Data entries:
------------------------------------------------

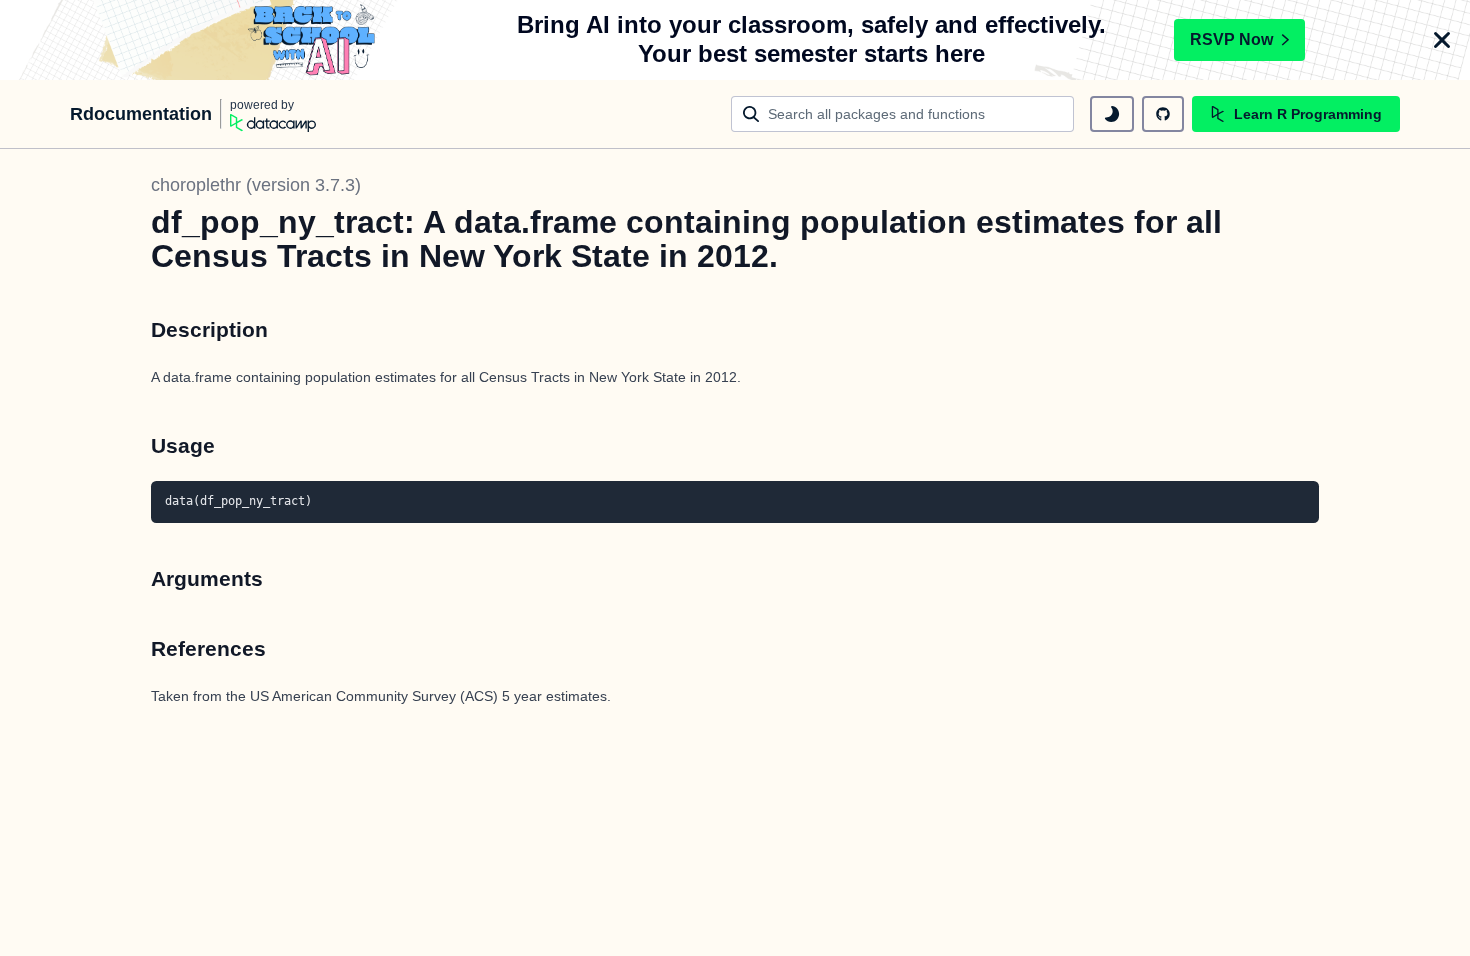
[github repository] (1163, 114)
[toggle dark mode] (1112, 114)
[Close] (1442, 40)
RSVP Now (1231, 39)
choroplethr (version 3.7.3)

------------------------------------------------

What the task asks —
Retype exactly, please, only the lines of the entries that run from the one containing "[toggle dark mode] (1112, 114)" to the last.

Response area —
[toggle dark mode] (1112, 114)
[Close] (1442, 40)
RSVP Now (1231, 39)
choroplethr (version 3.7.3)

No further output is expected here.